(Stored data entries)
________

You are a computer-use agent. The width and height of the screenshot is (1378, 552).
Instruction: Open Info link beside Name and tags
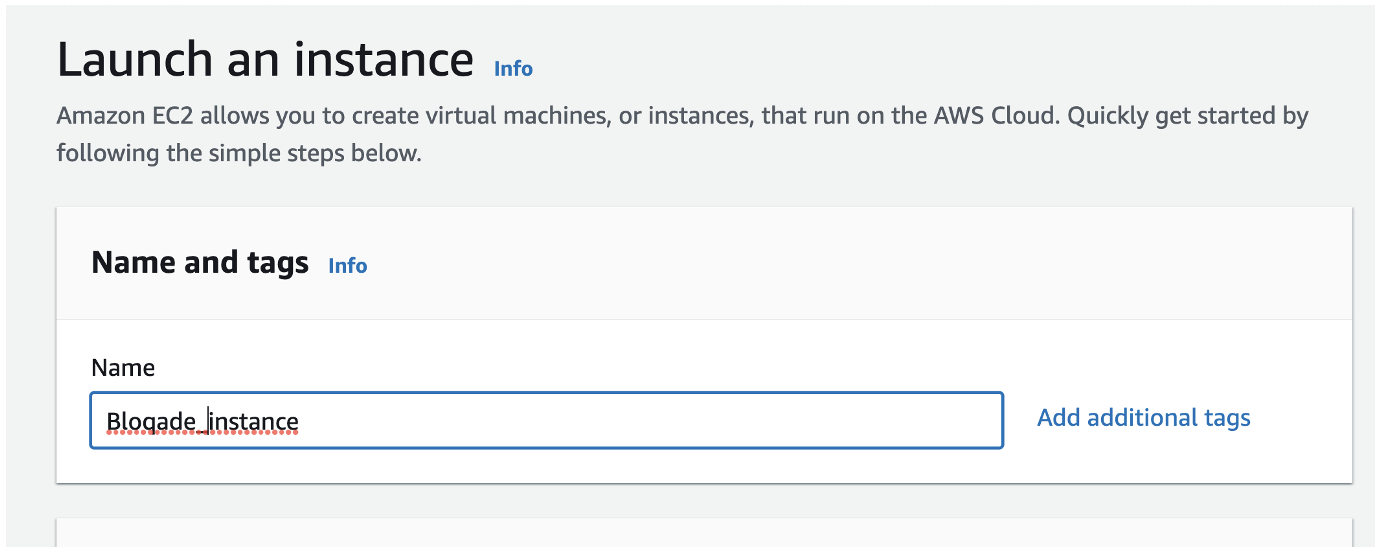pos(348,266)
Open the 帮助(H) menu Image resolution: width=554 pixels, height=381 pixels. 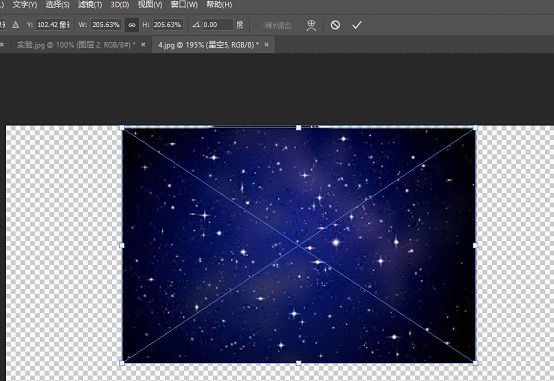coord(219,5)
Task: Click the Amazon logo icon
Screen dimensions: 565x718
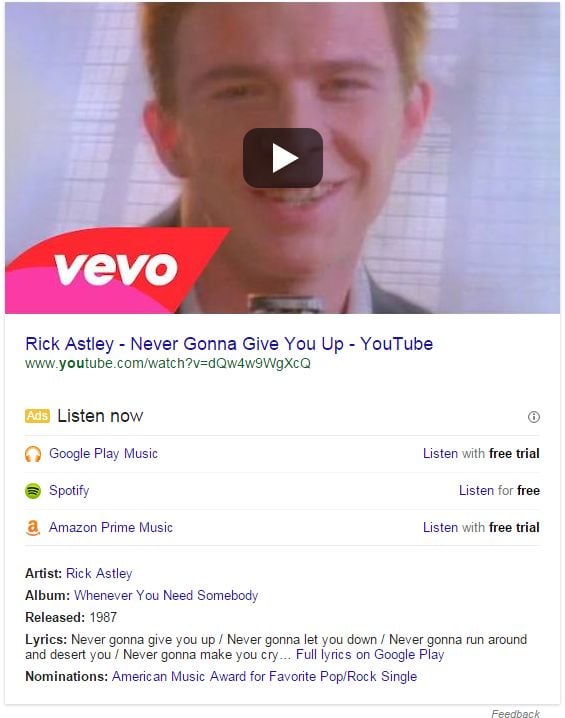Action: click(x=33, y=528)
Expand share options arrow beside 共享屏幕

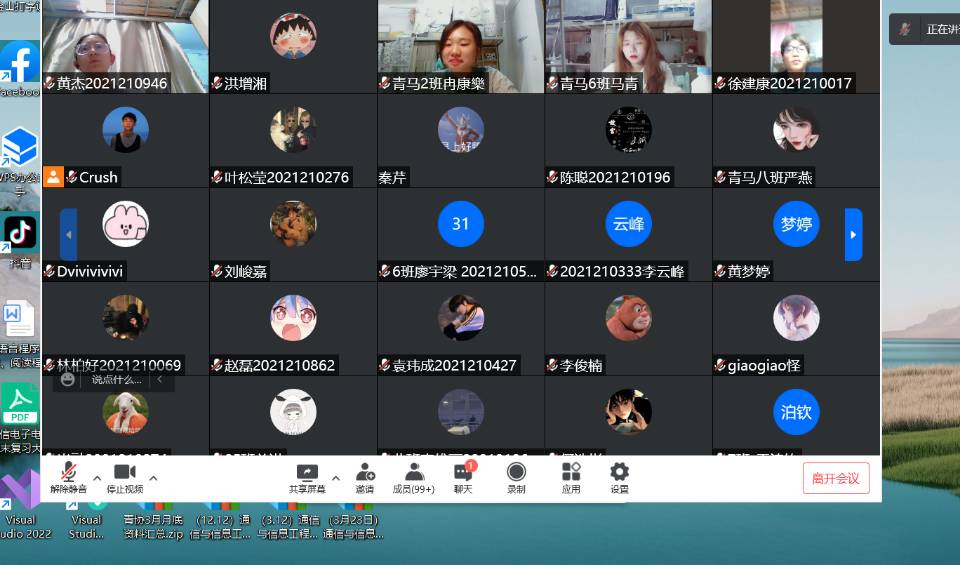pos(336,478)
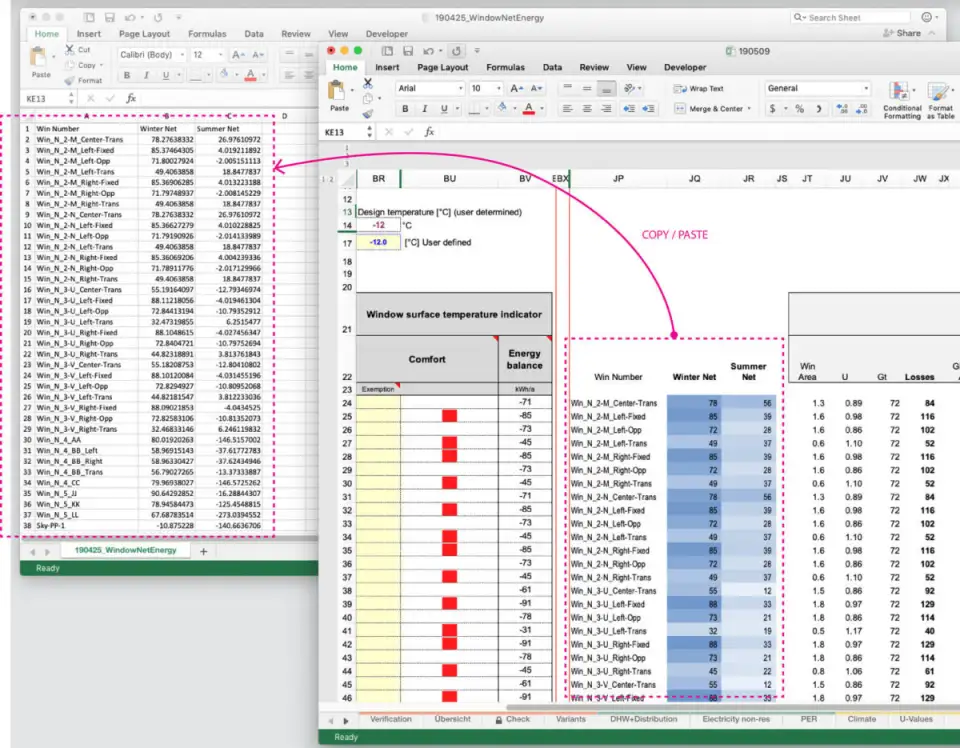Open the U-Values sheet tab

click(x=916, y=719)
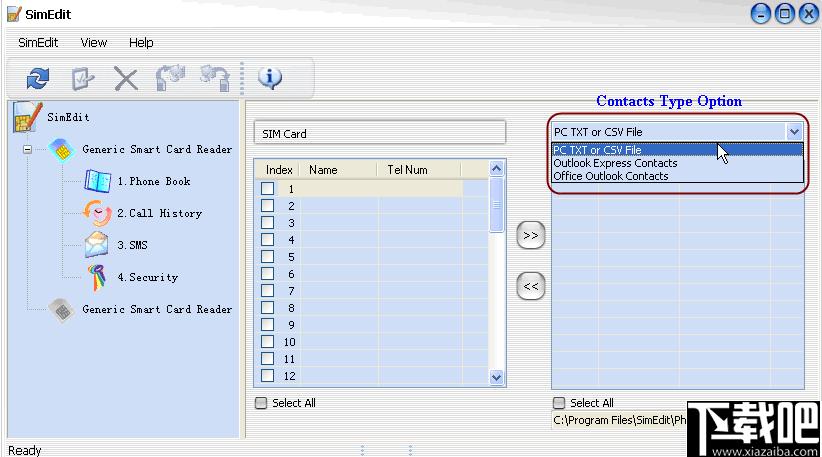Collapse the Generic Smart Card Reader node
822x457 pixels.
[27, 149]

________

Activity: Your output should be only the lines from the line with "Screen dimensions: 565x718" through the end of the data, exactly as they stand, and no pictures.

Response to the exercise:
Screen dimensions: 565x718
Action: click(x=33, y=528)
Expand share options arrow beside 共享屏幕

pos(336,478)
Open the U-Values sheet tab

click(x=916, y=719)
Collapse the Generic Smart Card Reader node
822x457 pixels.
[27, 149]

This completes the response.